→ EXERCISE PROMPT:
Give the rows from the one containing "企业宣传片时长长好还是短好？ (79, 1633)" through the one containing "影视后期制作可以从事哪些岗位？ (383, 1738)", inclusive, as a JSON list of strings with one string per row and blank rows omitted.

→ DATA SUPPLIED:
—————

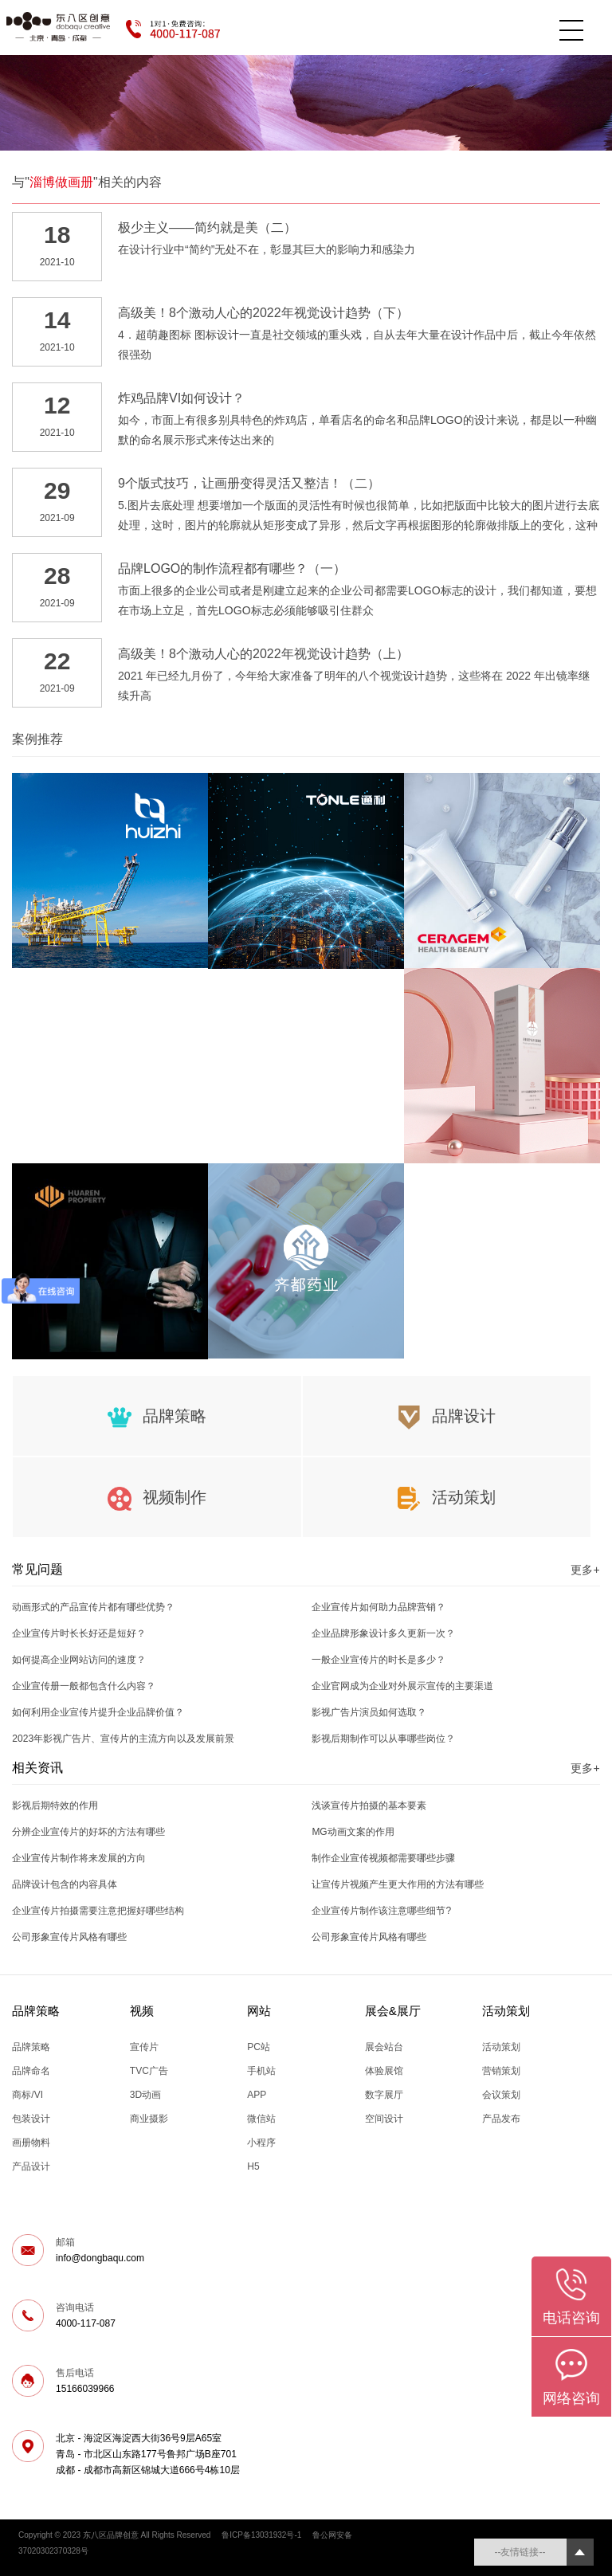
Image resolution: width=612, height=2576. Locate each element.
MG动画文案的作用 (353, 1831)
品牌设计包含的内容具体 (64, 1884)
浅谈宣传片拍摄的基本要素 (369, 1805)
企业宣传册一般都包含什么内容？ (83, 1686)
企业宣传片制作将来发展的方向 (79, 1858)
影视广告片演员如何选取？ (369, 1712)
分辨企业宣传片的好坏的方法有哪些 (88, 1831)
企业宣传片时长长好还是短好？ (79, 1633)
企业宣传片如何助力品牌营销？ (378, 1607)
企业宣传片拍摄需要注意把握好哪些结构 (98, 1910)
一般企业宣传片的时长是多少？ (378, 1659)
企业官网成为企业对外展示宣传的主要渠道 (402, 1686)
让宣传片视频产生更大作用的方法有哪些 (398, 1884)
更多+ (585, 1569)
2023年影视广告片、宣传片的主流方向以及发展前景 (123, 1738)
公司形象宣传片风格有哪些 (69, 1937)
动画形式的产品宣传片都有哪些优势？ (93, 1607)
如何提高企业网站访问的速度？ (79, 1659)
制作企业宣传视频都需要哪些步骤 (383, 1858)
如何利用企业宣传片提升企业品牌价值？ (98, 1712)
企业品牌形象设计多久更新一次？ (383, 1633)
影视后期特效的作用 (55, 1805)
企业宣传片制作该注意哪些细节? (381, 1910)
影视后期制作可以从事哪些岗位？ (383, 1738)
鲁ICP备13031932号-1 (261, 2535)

—————

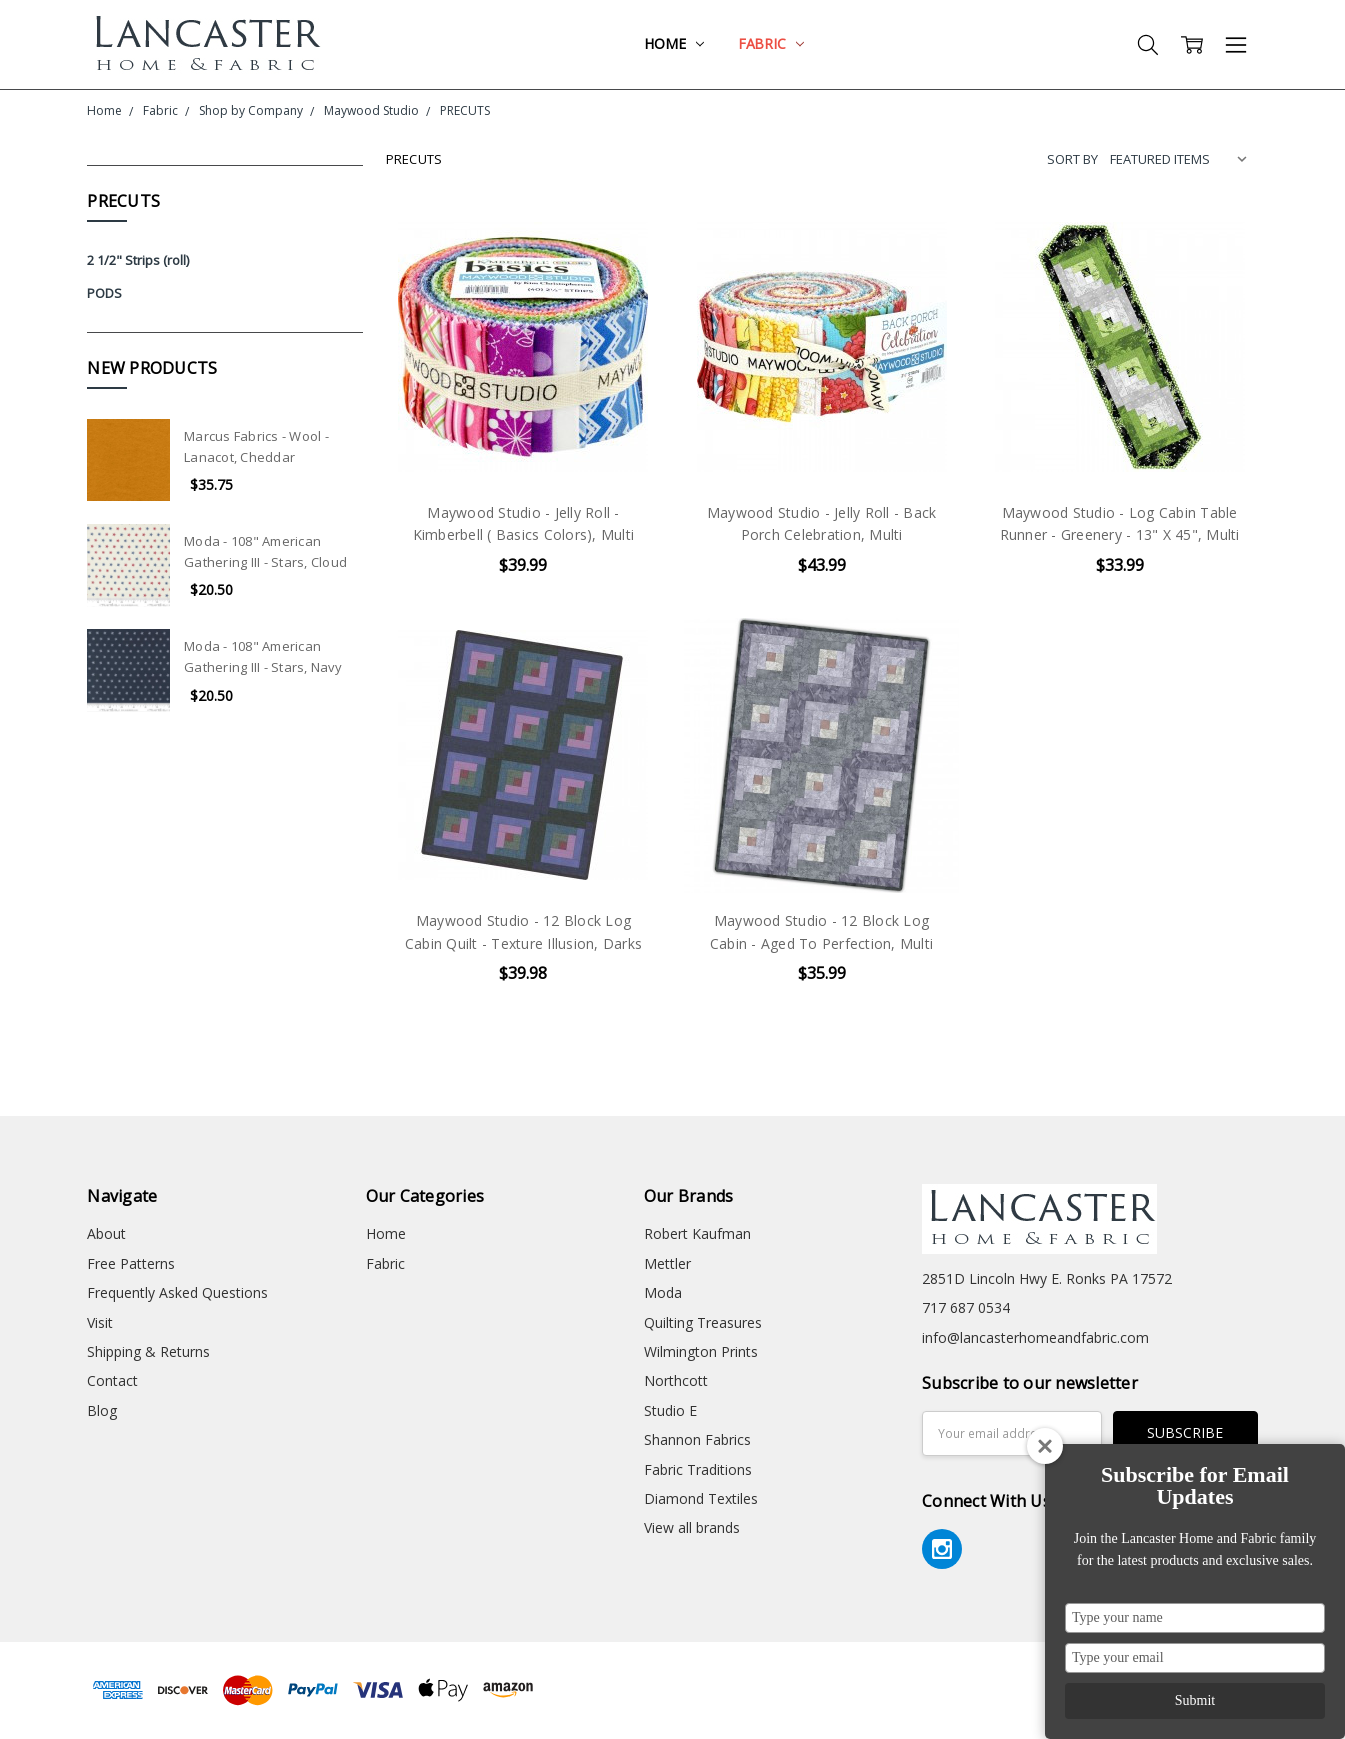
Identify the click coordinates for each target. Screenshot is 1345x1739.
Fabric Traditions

—————

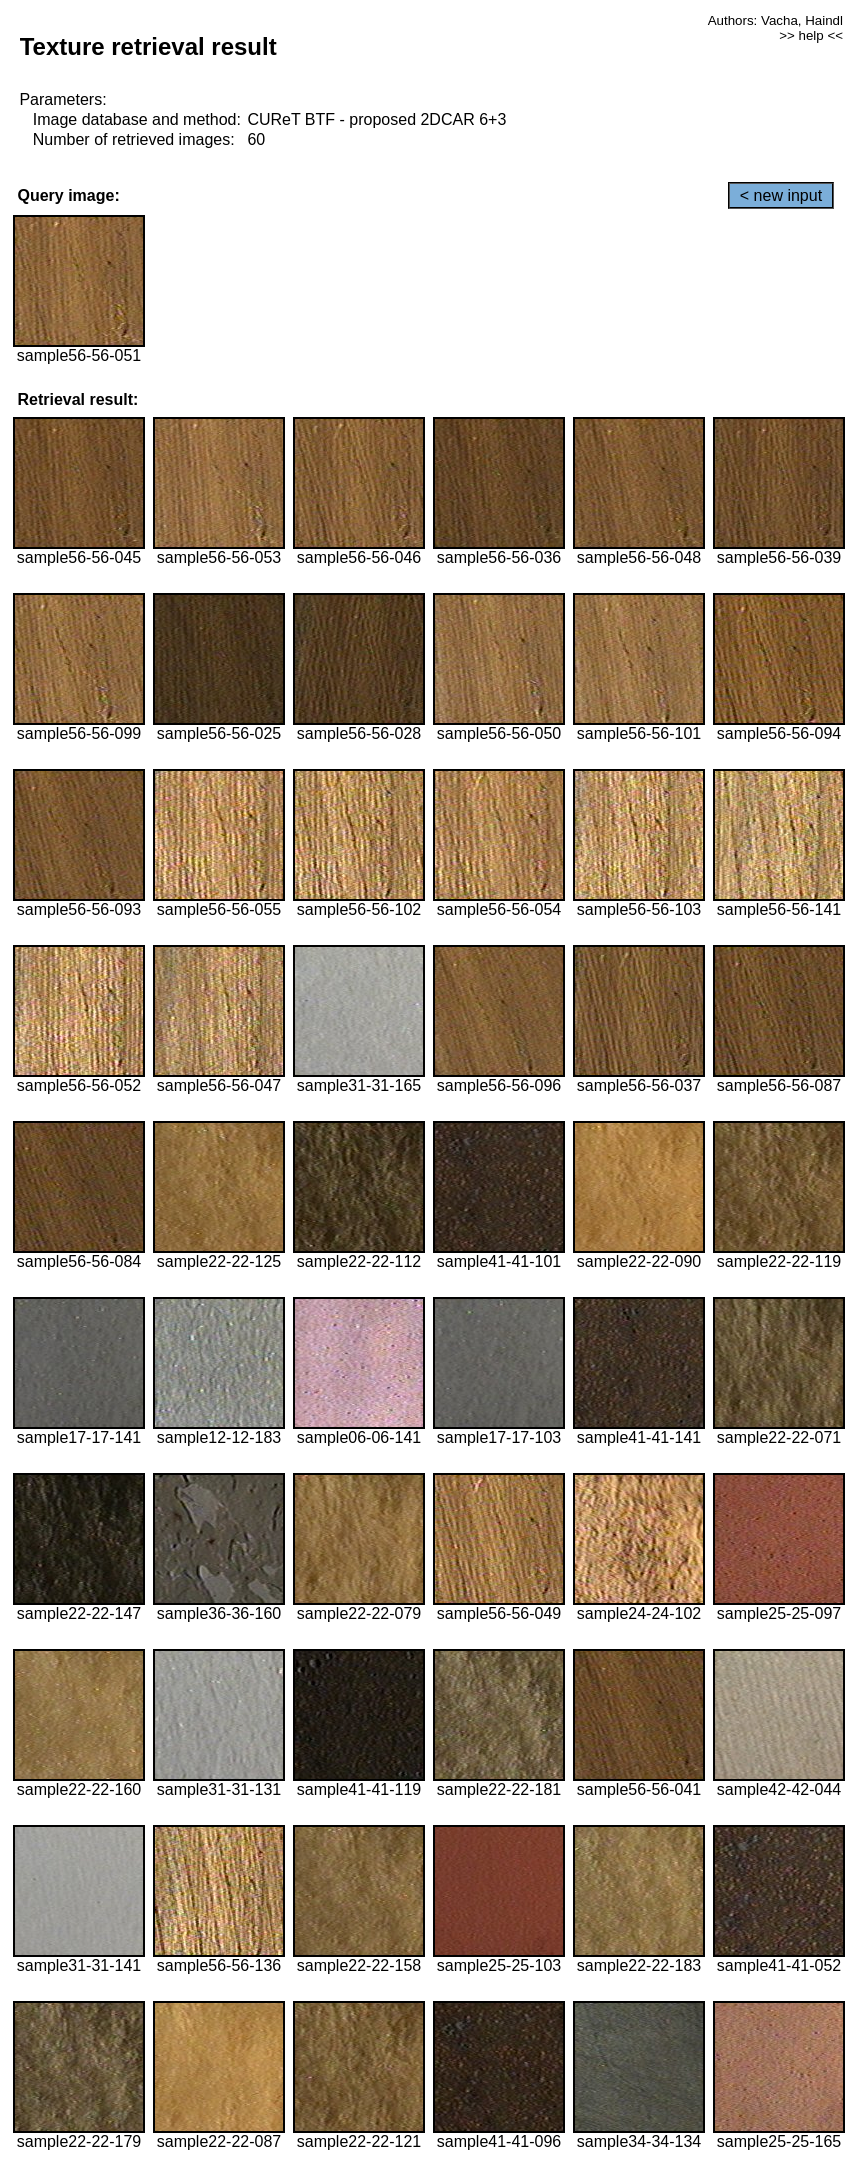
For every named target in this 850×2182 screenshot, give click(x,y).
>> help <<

—————

→ SOLUTION FOR THIS TASK:
[
  "企业宣传片时长长好还是短好？ (79, 1633)",
  "企业宣传片如何助力品牌营销？ (378, 1607)",
  "企业宣传片拍摄需要注意把握好哪些结构 (98, 1910)",
  "一般企业宣传片的时长是多少？ (378, 1659)",
  "企业官网成为企业对外展示宣传的主要渠道 (402, 1686)",
  "让宣传片视频产生更大作用的方法有哪些 (398, 1884)",
  "更多+ (585, 1569)",
  "2023年影视广告片、宣传片的主流方向以及发展前景 (123, 1738)",
  "公司形象宣传片风格有哪些 (69, 1937)",
  "动画形式的产品宣传片都有哪些优势？ (93, 1607)",
  "如何提高企业网站访问的速度？ (79, 1659)",
  "制作企业宣传视频都需要哪些步骤 (383, 1858)",
  "如何利用企业宣传片提升企业品牌价值？ (98, 1712)",
  "企业品牌形象设计多久更新一次？ (383, 1633)",
  "影视后期特效的作用 (55, 1805)",
  "企业宣传片制作该注意哪些细节? (381, 1910)",
  "影视后期制作可以从事哪些岗位？ (383, 1738)"
]